= Frank FM =

Branding for radio stations

Frank FM is the branding used by Binnie Media for its radio stations airing a classic hits radio format. The Frank FM format was similar to the Jack FM format in that these stations play around 1000 songs in regular rotation at any time as opposed to the average number of 300 to 600 songs heard regularly on most commercial radio stations. Some Frank FM playlists resemble to classic hits stations rather than that of variety hits stations.

The Frank FM stations are:
- 107.5 WFNK in Lewiston, Maine (serving Portland)
- 106.9 WBQX in Thomaston, Maine (serving Mid Coast Maine)
- 106.3 WFNQ in Nashua, New Hampshire (serving Manchester and Nashua)
- 98.3 WLNH-FM in Laconia, New Hampshire (serving the Lakes Region)
- 98.7 WBYY in Somersworth, New Hampshire (serving the New Hampshire Seacoast Region).

The two Maine-based Frank FM stations have a playlist that leans toward classic rock, while the New Hampshire-based stations include a mix of rock, pop and dance hits in their playlists.

The Frank FM logo and branding are also employed on WRFK in Barre, Vermont, and WWFK in Plattsburgh West, New York, a simulcast on 107.1 FM owned by Great Eastern Radio. WRFK had once played classic hits and still calls itself Frank FM, but now airs a classic rock format, using the slogan "Everything That Rocks." The Frank FM branding is also used on a station on Cape Cod, 93.5 WFRQ in Harwich, Massachusetts. WFRQ was formerly owned by CodComm, Inc., headed by John Garabedian, until it was sold to current owner, Steve Chessare of Coxswain Communications Inc. It was once co-owned with the other Frank FM stations. WFRQ's playlist is similar to the New Hampshire-based Frank FM stations, including past hits from the rock, pop and dance genres. It calls itself "Cape Cod's Greatest Hits."

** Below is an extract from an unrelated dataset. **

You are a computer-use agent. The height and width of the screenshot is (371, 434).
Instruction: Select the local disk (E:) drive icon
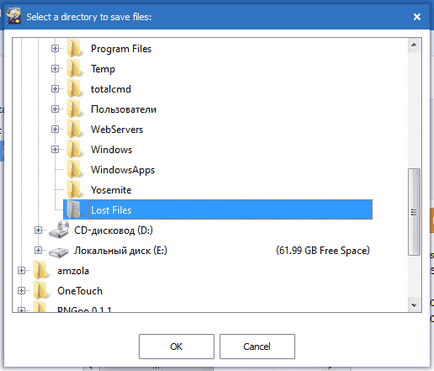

Most of these stations were owned by Nassau Broadcasting Partners until 2012. At that time, WBIN Media acquired the Frank FM stations in Maine and New Hampshire, WRFK was sold to Great Eastern Radio, and WFRQ was acquired by Codcomm, Inc. WBYY was owned by Garrison City Broadcasting until its 2016 sale to WBIN Media; WWFK was owned by Radioactive, LLC until its sale to Great Eastern Radio in 2021.

During 2021, the three Frank FM stations in New Hampshire shifted from classic hits to a hot adult contemporary format, while retaining the Frank FM branding. The classic hits format remained on the Maine Frank FM stations. On February 1, 2023, the New Hampshire Frank FM stations returned to playing a classic hits format. The New Hampshire stations also dropped their remaining on air staff who were moved to other positions within Binnie Media or otherwise laid off. The Maine Frank FM stations remain separately programmed.

==Former stations==
In March 2009, WFKB in Boyertown, Pennsylvania (serving Reading), ended the Frank FM format after three years. That station is owned by a Christian broadcaster, WDAC, Inc., but was managed by Nassau Broadcasting from the fall of 2005 to the spring of 2009. Its owner took back the station's programming and reverted to the WBYN-FM call sign and Christian contemporary music, with some preaching and teaching shows. The change occurred due to Nassau's unwillingness to finance a local marketing agreement (LMA) or purchase the station outright for the amount of money that WDAC Inc. wanted.

On April 27, 2009, a corporate reorganization began that required Nassau to divest two stations in central New Hampshire, WWHQ and WNNH. They were transferred to a divestiture trust. This caused the Frank FM simulcast of WNNH in Henniker and WLKZ in Wolfeboro to end on November 4, 2009. WLKZ immediately picked up WWHQ's former classic rock format, while WNNH, after a period of time off-the-air and a subsequent simulcast of Maine-based classical music station WBACH, returned to the classic hits format and Frank FM branding in November 2012. On August 31, 2015, WNNH replaced Frank FM with a talk radio format. That lasted until 2017, when WNNH became an affiliate of Scott Shannon’s True Oldies Channel. On April 1, 2019, WNNH returned to the Frank FM branding and classic hits format, this time simulcasting WFNQ to fill in coverage holes in the northern part of the Manchester market and the Concord area; this simulcast was itself replaced by an active rock format on September 3, 2021.

Until April 1, 2013, Cape Cod's Frank FM was simulcast on the station now known as WHYA. (For most of this period, the WFRQ call letters were assigned to that station, and the current WFRQ broadcast as WFQR). WHYA now broadcasts a contemporary hit radio format.

Until February 18, 2017, the Frank FM branding was used in the Midcoast Maine area on WBYA in Islesboro. WBYA's format was then moved to WBQX, replacing the WBACH classical music format. WBYA now airs a country music format.